Ensuring a secure device network is extremely important in today’s world. While it is impossible to make a system completely
impenetrable without making it unusable, there are many ways to improve a system’s resistance to attacks.
CAUTION: Protect against unauthorized access by restricting physical access to the computers and devices that manage your building
model. Set up user authentication with strong passwords, and secure components by controlling permissions. Failure to observe
these recommended precautions could expose your network systems to unauthorized access and tampering.
- Software security begins with the latest software version. Patches and software upgrades should be installed as soon as they
are available.
- Physical security is crucial. All computer equipment and wiring should be secured in a restricted area. Only authorized users
should have access to Supervisor and controller hardware.
- If a network is configured for remote connectivity over the Internet, the most secure stations are those that are behind a
VPN gateway. A station exposed on the Internet is discoverable, and vulnerable to many types of potential attacks. If a network
is configured for remote connectivity over the Internet, all stations must be behind a VPN gateway. This ensures that systems
are not directly exposed to the Internet.

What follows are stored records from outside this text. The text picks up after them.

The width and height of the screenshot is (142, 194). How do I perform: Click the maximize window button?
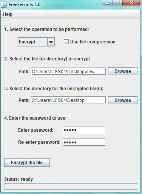pyautogui.click(x=117, y=3)
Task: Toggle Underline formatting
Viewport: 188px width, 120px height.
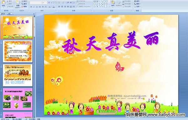Action: click(37, 7)
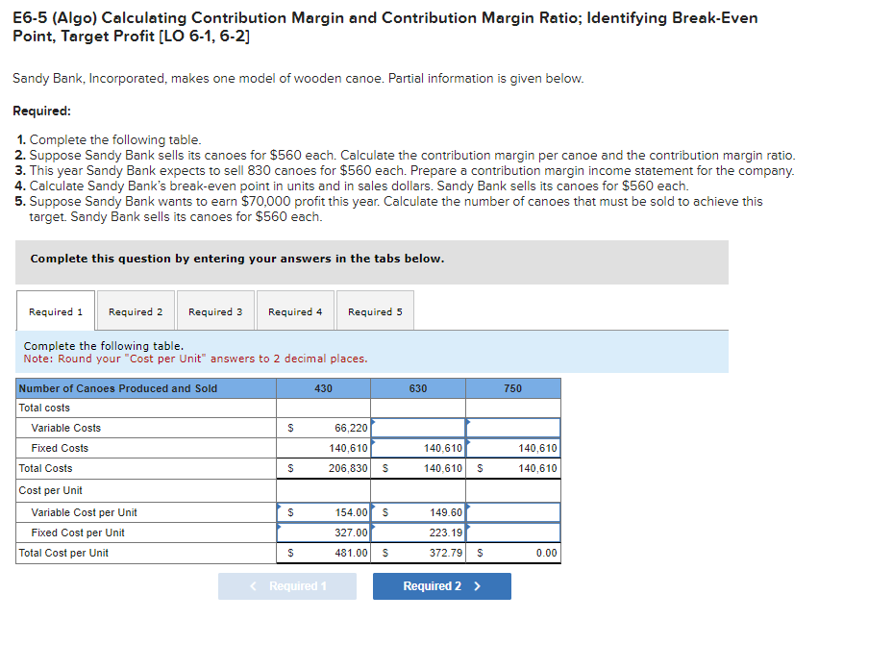Select the empty Fixed Cost per Unit cell under 750
This screenshot has height=669, width=893.
pyautogui.click(x=512, y=533)
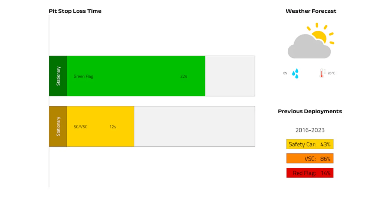Click the Previous Deployments heading
Viewport: 374px width, 209px height.
tap(310, 111)
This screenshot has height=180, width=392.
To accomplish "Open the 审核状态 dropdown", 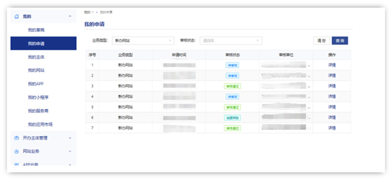I will coord(231,41).

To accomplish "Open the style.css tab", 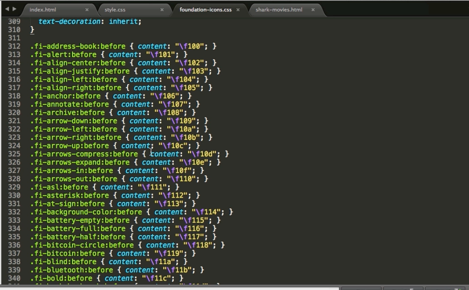I will [115, 9].
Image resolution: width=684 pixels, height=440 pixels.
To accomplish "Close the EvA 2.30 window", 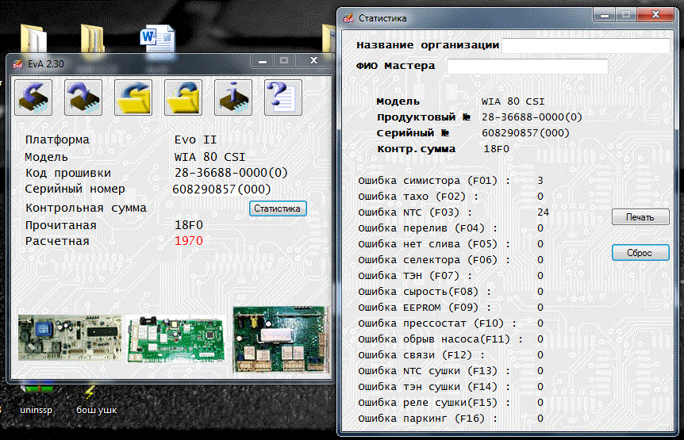I will coord(313,61).

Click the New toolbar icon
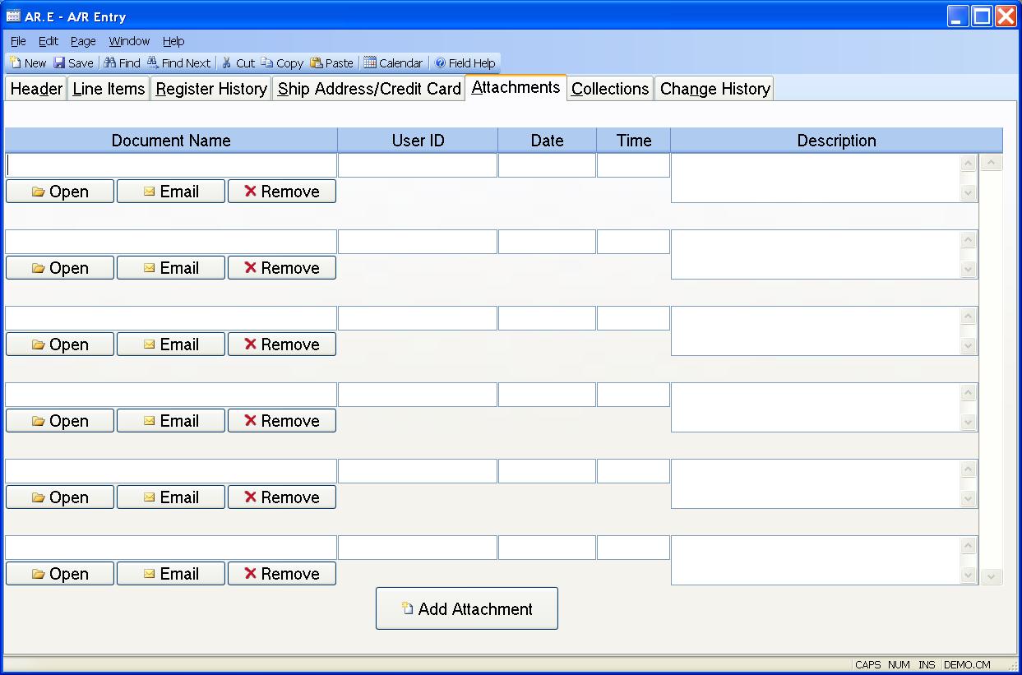pos(16,63)
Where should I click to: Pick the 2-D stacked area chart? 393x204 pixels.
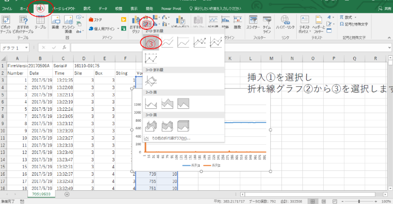(168, 103)
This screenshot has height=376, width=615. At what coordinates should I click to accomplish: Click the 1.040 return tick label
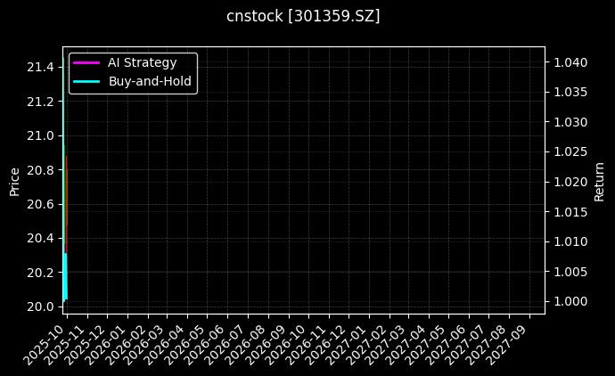(569, 62)
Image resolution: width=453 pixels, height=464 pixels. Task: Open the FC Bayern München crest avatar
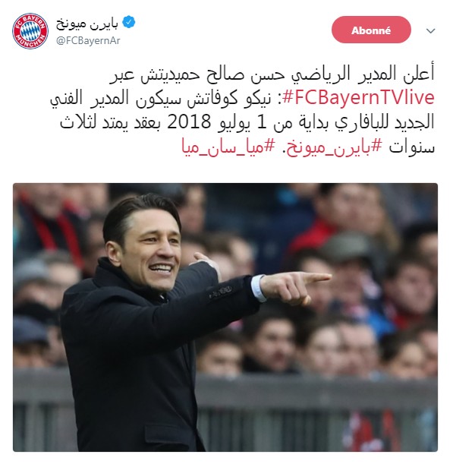click(30, 31)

- To put a demonstration station on the Internet, create a separate demonstration zone. Stations exposed to the Internet should
not also be used to manage a device network.
- To provide network-based defense-in-depth, networks should be segmented into zones.
- All data transmission over wired and wireless connections should be secured with CA-signed digital certificates.
- If your company acts as its own CA (Certificate Authority), the company’s signed CA root certificate must be separately installed
in each station’s User Trust Store and in each browser’s trust store.
- The medium (usually a USB flash drive) used to store exported CA certificates and keys must be physically protected and stored
in a secure vault.
- High-traffic stations (especially stations that provide public access to a controller network) must use secure Niagarad with a separate certificate from that used for the FoxService and WebService.
- Each station must be backed up regularly. Embedded systems, such as JACE controllers write audit information to a rolling buffer. To avoid losing a station’s audit trail, audit histories should
be regularly exported to a Supervisor station.
- Do not rely on an NTP (Network Time Protocol) server that you do not directly control. If your system’s network depends on
an external NTP server for the time of day, and that server is compromised or spoofed, your system may be harmed.